- **Task to complete**: Pull every line containing "image" out of the material below.

- **Supplied records**:
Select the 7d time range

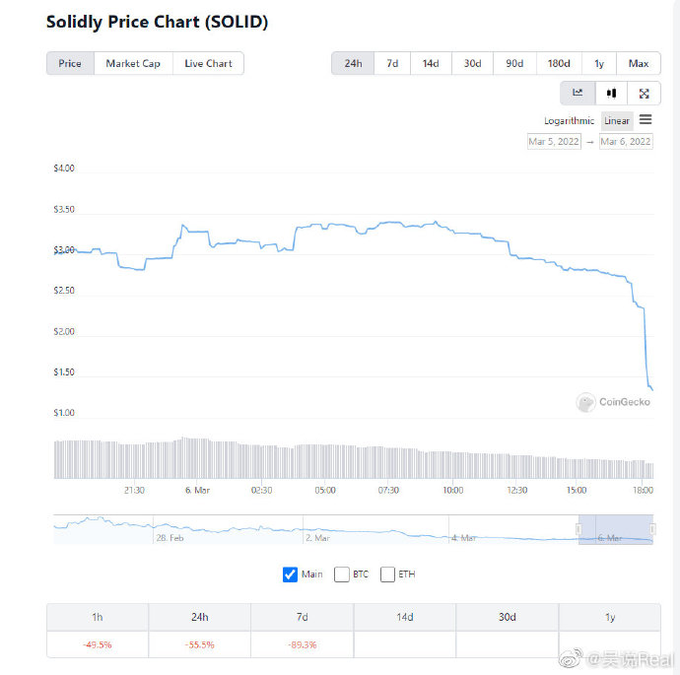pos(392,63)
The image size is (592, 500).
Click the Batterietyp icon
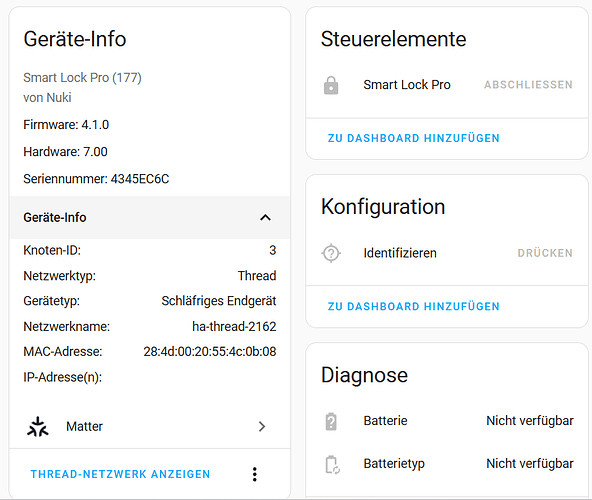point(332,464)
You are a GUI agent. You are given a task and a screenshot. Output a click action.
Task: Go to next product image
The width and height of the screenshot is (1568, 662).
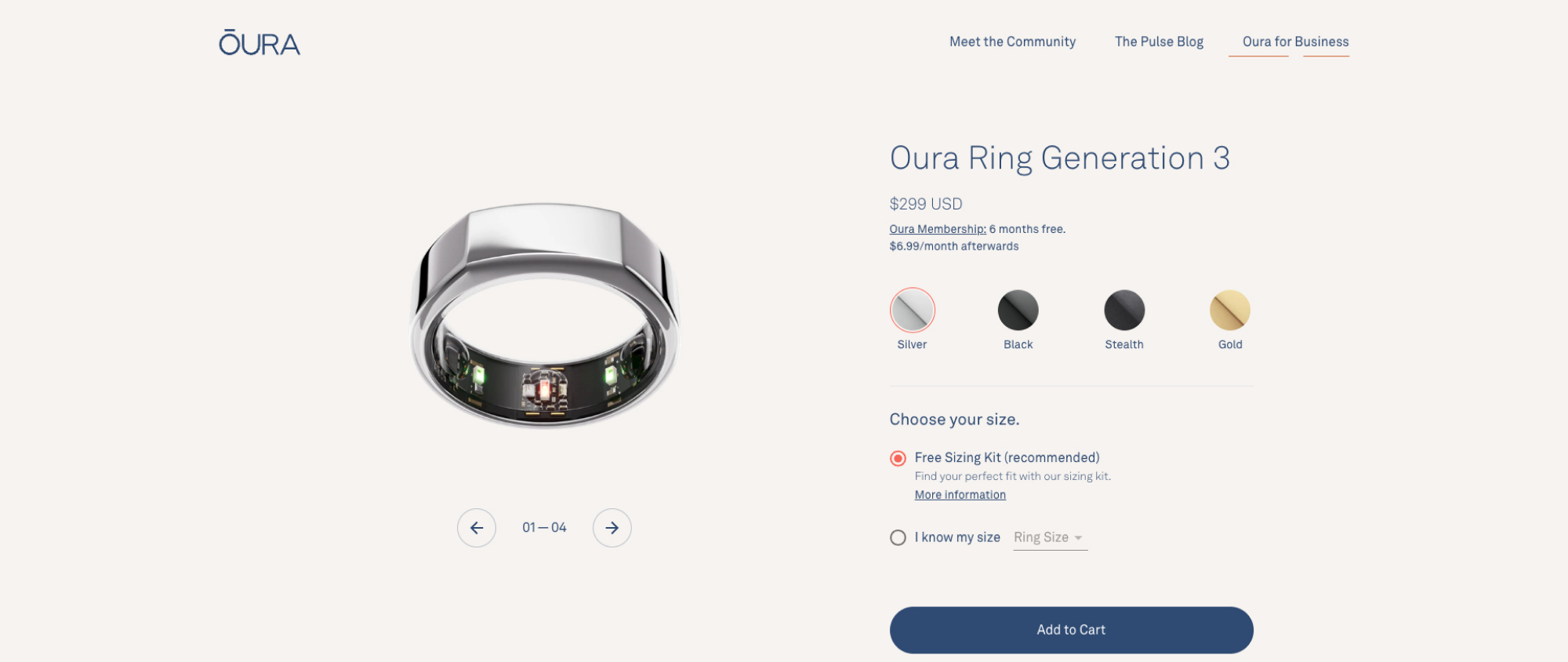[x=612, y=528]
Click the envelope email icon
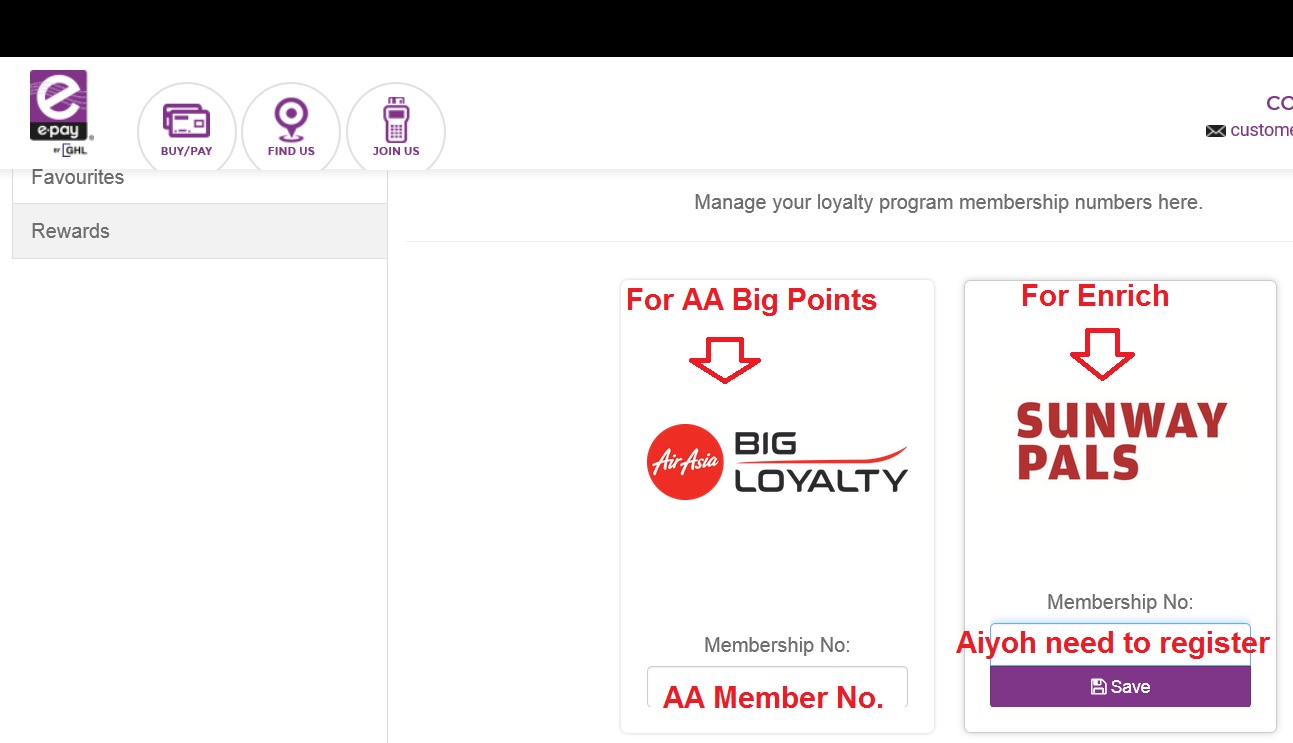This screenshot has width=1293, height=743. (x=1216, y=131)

- **Solution below**:
The image size is (592, 500).
Task: Go to next product image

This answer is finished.